• [What you need to do]:
Retype the data below in full, keeping every character as it is.

• [The data]:
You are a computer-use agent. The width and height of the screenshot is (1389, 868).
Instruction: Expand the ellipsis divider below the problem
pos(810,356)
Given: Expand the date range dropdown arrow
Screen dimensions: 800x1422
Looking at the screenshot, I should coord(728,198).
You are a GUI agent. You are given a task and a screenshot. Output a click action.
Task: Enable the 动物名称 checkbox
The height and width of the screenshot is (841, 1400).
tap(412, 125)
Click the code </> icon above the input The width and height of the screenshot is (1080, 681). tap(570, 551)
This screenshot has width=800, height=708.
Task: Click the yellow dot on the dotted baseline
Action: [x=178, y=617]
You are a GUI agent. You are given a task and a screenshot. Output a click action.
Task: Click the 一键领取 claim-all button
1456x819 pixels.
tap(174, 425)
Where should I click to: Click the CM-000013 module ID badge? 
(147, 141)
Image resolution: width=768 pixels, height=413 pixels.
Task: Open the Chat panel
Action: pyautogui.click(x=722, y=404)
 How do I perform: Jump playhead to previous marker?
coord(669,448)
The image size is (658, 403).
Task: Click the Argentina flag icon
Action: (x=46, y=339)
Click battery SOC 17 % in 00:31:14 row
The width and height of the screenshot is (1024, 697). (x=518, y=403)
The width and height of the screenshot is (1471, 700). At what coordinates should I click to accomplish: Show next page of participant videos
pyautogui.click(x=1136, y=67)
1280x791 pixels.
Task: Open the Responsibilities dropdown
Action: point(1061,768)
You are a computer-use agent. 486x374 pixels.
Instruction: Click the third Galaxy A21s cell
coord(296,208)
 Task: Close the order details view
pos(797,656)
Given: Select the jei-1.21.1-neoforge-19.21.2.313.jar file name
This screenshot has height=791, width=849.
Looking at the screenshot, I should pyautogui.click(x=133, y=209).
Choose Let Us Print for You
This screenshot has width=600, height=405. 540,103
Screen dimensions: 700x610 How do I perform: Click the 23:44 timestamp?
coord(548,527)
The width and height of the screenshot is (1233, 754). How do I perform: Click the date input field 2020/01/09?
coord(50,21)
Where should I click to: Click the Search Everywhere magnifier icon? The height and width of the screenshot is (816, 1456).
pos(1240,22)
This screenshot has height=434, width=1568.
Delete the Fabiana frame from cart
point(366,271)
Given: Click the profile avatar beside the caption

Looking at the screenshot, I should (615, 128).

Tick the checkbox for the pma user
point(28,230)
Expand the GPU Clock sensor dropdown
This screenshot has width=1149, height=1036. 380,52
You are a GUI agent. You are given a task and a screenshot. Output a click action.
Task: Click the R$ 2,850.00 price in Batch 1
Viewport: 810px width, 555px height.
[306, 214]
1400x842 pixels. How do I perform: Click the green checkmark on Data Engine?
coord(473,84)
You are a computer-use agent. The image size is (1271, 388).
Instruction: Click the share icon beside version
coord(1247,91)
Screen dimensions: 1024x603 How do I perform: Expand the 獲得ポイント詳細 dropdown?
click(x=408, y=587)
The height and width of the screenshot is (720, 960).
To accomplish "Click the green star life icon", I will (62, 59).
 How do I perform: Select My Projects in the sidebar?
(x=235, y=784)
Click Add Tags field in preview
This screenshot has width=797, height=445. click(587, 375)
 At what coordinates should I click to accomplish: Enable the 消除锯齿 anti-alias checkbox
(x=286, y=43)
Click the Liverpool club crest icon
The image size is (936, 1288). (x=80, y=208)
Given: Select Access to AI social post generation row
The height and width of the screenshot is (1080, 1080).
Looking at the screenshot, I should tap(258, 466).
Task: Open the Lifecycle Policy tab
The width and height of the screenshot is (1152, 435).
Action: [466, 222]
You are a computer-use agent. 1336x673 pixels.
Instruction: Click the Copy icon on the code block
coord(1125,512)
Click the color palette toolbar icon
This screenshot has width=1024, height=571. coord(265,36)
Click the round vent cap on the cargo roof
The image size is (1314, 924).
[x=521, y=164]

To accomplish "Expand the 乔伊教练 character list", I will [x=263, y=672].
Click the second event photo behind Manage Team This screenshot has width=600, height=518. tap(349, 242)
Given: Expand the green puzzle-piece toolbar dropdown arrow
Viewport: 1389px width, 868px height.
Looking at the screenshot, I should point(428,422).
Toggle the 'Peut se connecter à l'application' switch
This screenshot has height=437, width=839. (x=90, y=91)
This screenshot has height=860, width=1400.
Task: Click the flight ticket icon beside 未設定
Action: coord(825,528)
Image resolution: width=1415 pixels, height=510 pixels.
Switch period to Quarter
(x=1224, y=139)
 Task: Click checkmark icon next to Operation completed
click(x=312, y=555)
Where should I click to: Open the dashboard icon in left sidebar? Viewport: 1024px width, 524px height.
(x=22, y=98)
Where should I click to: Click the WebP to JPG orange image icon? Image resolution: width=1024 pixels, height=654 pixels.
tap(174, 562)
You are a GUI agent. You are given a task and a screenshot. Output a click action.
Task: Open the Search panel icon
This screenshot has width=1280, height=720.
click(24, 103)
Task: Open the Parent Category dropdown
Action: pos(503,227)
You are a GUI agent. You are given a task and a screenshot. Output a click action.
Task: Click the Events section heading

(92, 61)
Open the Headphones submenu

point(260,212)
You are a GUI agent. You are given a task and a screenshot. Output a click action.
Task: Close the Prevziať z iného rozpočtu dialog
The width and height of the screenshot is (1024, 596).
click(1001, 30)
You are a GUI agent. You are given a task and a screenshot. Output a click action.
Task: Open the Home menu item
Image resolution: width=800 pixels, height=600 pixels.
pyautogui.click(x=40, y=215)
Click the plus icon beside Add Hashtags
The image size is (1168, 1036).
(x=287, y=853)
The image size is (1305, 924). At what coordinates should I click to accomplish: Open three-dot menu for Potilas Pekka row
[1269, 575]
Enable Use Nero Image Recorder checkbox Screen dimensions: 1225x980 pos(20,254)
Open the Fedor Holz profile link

• [Result]:
You are a computer-use agent. The width and height of the screenshot is (1389, 868).
Instruction: Expand the ellipsis divider below the problem
pos(810,356)
Given: Expand the date range dropdown arrow
Screen dimensions: 800x1422
Looking at the screenshot, I should coord(728,198).
You are a GUI agent. You are given a task and a screenshot. Output a click action.
Task: Enable the 动物名称 checkbox
The height and width of the screenshot is (841, 1400).
tap(412, 125)
Click the code </> icon above the input The width and height of the screenshot is (1080, 681). tap(570, 551)
This screenshot has width=800, height=708.
Task: Click the yellow dot on the dotted baseline
Action: [x=178, y=617]
You are a GUI agent. You are given a task and a screenshot. Output a click action.
Task: Click the 一键领取 claim-all button
1456x819 pixels.
tap(174, 425)
Where should I click to: Click the CM-000013 module ID badge? 
(147, 141)
Image resolution: width=768 pixels, height=413 pixels.
Task: Open the Chat panel
Action: pyautogui.click(x=722, y=404)
 How do I perform: Jump playhead to previous marker?
coord(669,448)
The image size is (658, 403).
Task: Click the Argentina flag icon
Action: (x=46, y=339)
Click battery SOC 17 % in 00:31:14 row
The width and height of the screenshot is (1024, 697). (x=518, y=403)
The width and height of the screenshot is (1471, 700). At what coordinates should I click to accomplish: Show next page of participant videos
pyautogui.click(x=1136, y=67)
1280x791 pixels.
Task: Open the Responsibilities dropdown
Action: point(1061,768)
You are a computer-use agent. 486x374 pixels.
Instruction: Click the third Galaxy A21s cell
coord(296,208)
 Task: Close the order details view
pos(797,656)
Given: Select the jei-1.21.1-neoforge-19.21.2.313.jar file name
This screenshot has height=791, width=849.
Looking at the screenshot, I should pyautogui.click(x=133, y=209).
Choose Let Us Print for You
This screenshot has width=600, height=405. 540,103
Screen dimensions: 700x610 How do I perform: Click the 23:44 timestamp?
coord(548,527)
The width and height of the screenshot is (1233, 754). How do I perform: Click the date input field 2020/01/09?
coord(50,21)
Where should I click to: Click the Search Everywhere magnifier icon? The height and width of the screenshot is (816, 1456).
pos(1240,22)
This screenshot has height=434, width=1568.
Delete the Fabiana frame from cart
point(366,271)
Given: Click the profile avatar beside the caption

Looking at the screenshot, I should (615, 128).

Tick the checkbox for the pma user
point(28,230)
Expand the GPU Clock sensor dropdown
This screenshot has width=1149, height=1036. 380,52
You are a GUI agent. You are given a task and a screenshot. Output a click action.
Task: Click the R$ 2,850.00 price in Batch 1
Viewport: 810px width, 555px height.
[306, 214]
1400x842 pixels. How do I perform: Click the green checkmark on Data Engine?
coord(473,84)
You are a computer-use agent. The image size is (1271, 388).
Instruction: Click the share icon beside version
coord(1247,91)
Screen dimensions: 1024x603 How do I perform: Expand the 獲得ポイント詳細 dropdown?
click(x=408, y=587)
The height and width of the screenshot is (720, 960).
To accomplish "Click the green star life icon", I will (62, 59).
 How do I perform: Select My Projects in the sidebar?
(x=235, y=784)
Click Add Tags field in preview
This screenshot has width=797, height=445. click(587, 375)
 At what coordinates should I click to accomplish: Enable the 消除锯齿 anti-alias checkbox
(x=286, y=43)
Click the Liverpool club crest icon
The image size is (936, 1288). (x=80, y=208)
Given: Select Access to AI social post generation row
The height and width of the screenshot is (1080, 1080).
Looking at the screenshot, I should tap(258, 466).
Task: Open the Lifecycle Policy tab
The width and height of the screenshot is (1152, 435).
Action: [466, 222]
You are a computer-use agent. 1336x673 pixels.
Instruction: Click the Copy icon on the code block
coord(1125,512)
Click the color palette toolbar icon
This screenshot has width=1024, height=571. coord(265,36)
Click the round vent cap on the cargo roof
The image size is (1314, 924).
[x=521, y=164]

To accomplish "Expand the 乔伊教练 character list", I will [x=263, y=672].
Click the second event photo behind Manage Team This screenshot has width=600, height=518. tap(349, 242)
Given: Expand the green puzzle-piece toolbar dropdown arrow
Viewport: 1389px width, 868px height.
Looking at the screenshot, I should point(428,422).
Toggle the 'Peut se connecter à l'application' switch
This screenshot has height=437, width=839. (x=90, y=91)
This screenshot has height=860, width=1400.
Task: Click the flight ticket icon beside 未設定
Action: coord(825,528)
Image resolution: width=1415 pixels, height=510 pixels.
Switch period to Quarter
(x=1224, y=139)
 Task: Click checkmark icon next to Operation completed
click(x=312, y=555)
Where should I click to: Open the dashboard icon in left sidebar? Viewport: 1024px width, 524px height.
(x=22, y=98)
Where should I click to: Click the WebP to JPG orange image icon? Image resolution: width=1024 pixels, height=654 pixels.
tap(174, 562)
You are a GUI agent. You are given a task and a screenshot. Output a click action.
Task: Open the Search panel icon
This screenshot has width=1280, height=720.
click(24, 103)
Task: Open the Parent Category dropdown
Action: pos(503,227)
You are a GUI agent. You are given a task and a screenshot. Output a click action.
Task: Click the Events section heading

(92, 61)
Open the Headphones submenu

point(260,212)
You are a GUI agent. You are given a task and a screenshot. Output a click action.
Task: Close the Prevziať z iného rozpočtu dialog
The width and height of the screenshot is (1024, 596).
click(1001, 30)
You are a GUI agent. You are given a task and a screenshot. Output a click action.
Task: Open the Home menu item
Image resolution: width=800 pixels, height=600 pixels.
pyautogui.click(x=40, y=215)
Click the plus icon beside Add Hashtags
The image size is (1168, 1036).
(x=287, y=853)
The image size is (1305, 924). At what coordinates should I click to accomplish: Open three-dot menu for Potilas Pekka row
[1269, 575]
Enable Use Nero Image Recorder checkbox Screen dimensions: 1225x980 pos(20,254)
Open the Fedor Holz profile link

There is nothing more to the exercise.